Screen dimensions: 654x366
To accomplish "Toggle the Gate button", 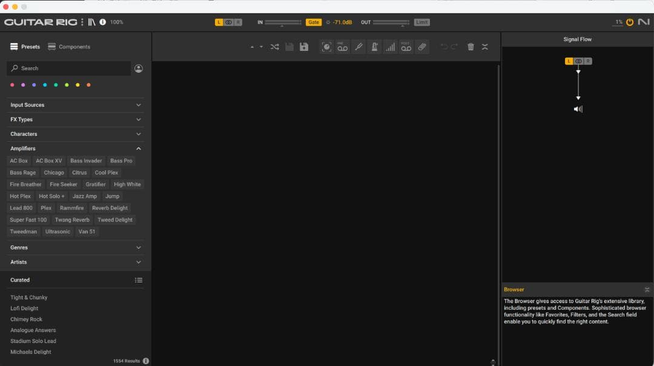I will tap(313, 22).
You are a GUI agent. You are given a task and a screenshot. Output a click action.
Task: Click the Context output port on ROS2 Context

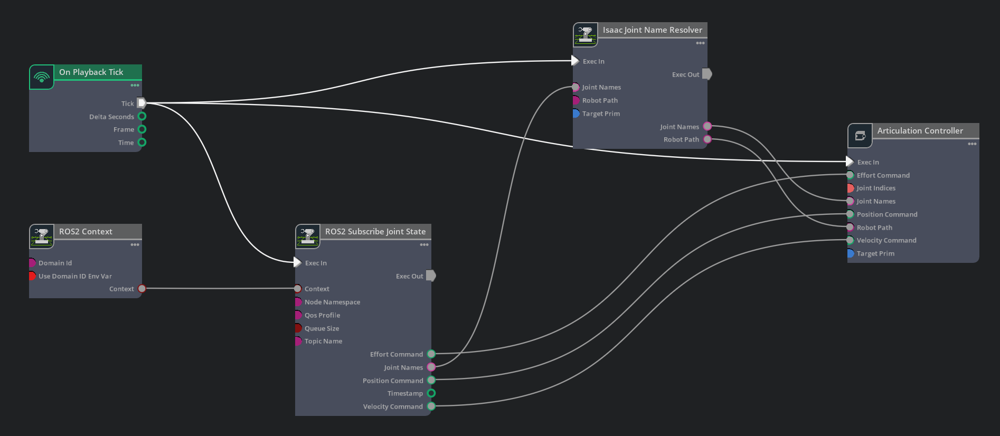coord(142,289)
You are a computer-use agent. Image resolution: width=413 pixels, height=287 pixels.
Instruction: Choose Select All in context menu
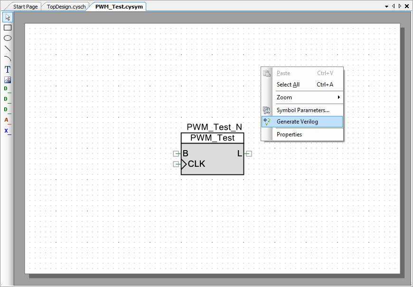click(288, 85)
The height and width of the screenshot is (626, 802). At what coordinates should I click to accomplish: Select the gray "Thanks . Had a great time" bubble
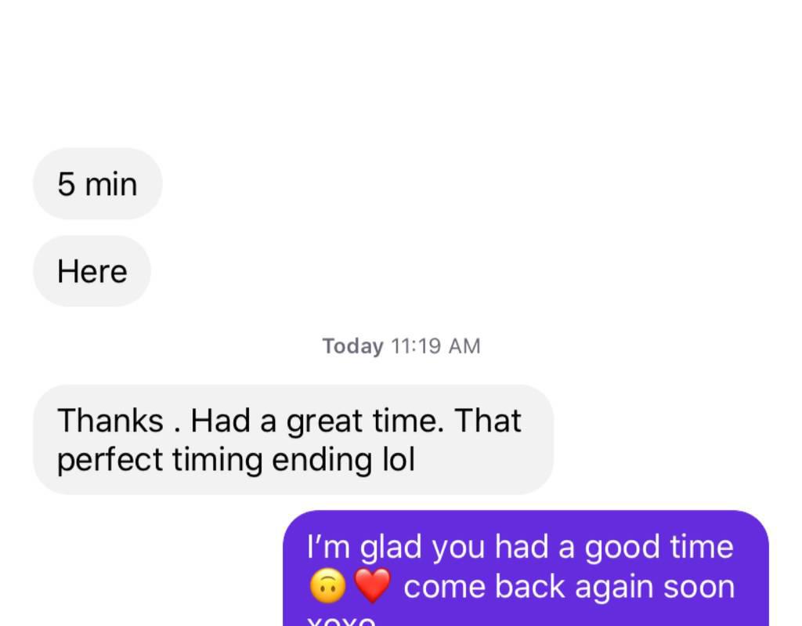pyautogui.click(x=293, y=440)
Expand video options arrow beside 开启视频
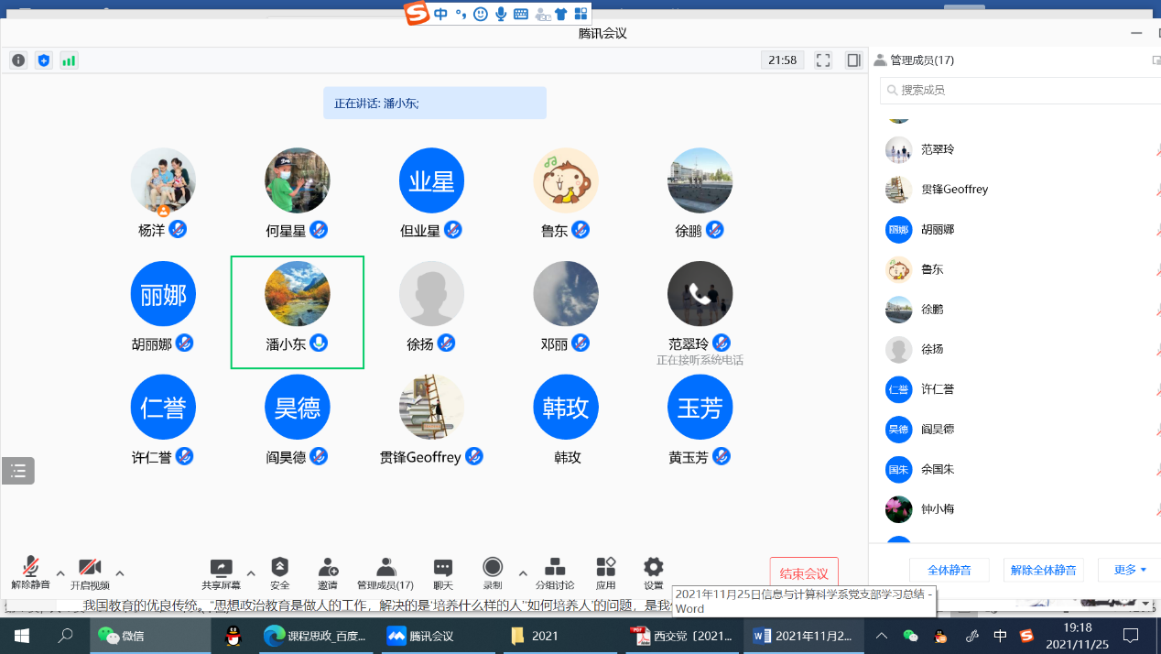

★ ★ ★ ★

◆ **Instructions for the task**
Once the line containing "Instruction: Choose Select" is located, write out exactly that line and each one after it to the end of the records above, excluding pictures and nothing else.

◆ **Answer to this exercise**
Instruction: Choose Select All in context menu
click(288, 85)
The height and width of the screenshot is (626, 802). At what coordinates should I click to accomplish: Select the gray "Thanks . Had a great time" bubble
pyautogui.click(x=293, y=440)
Expand video options arrow beside 开启视频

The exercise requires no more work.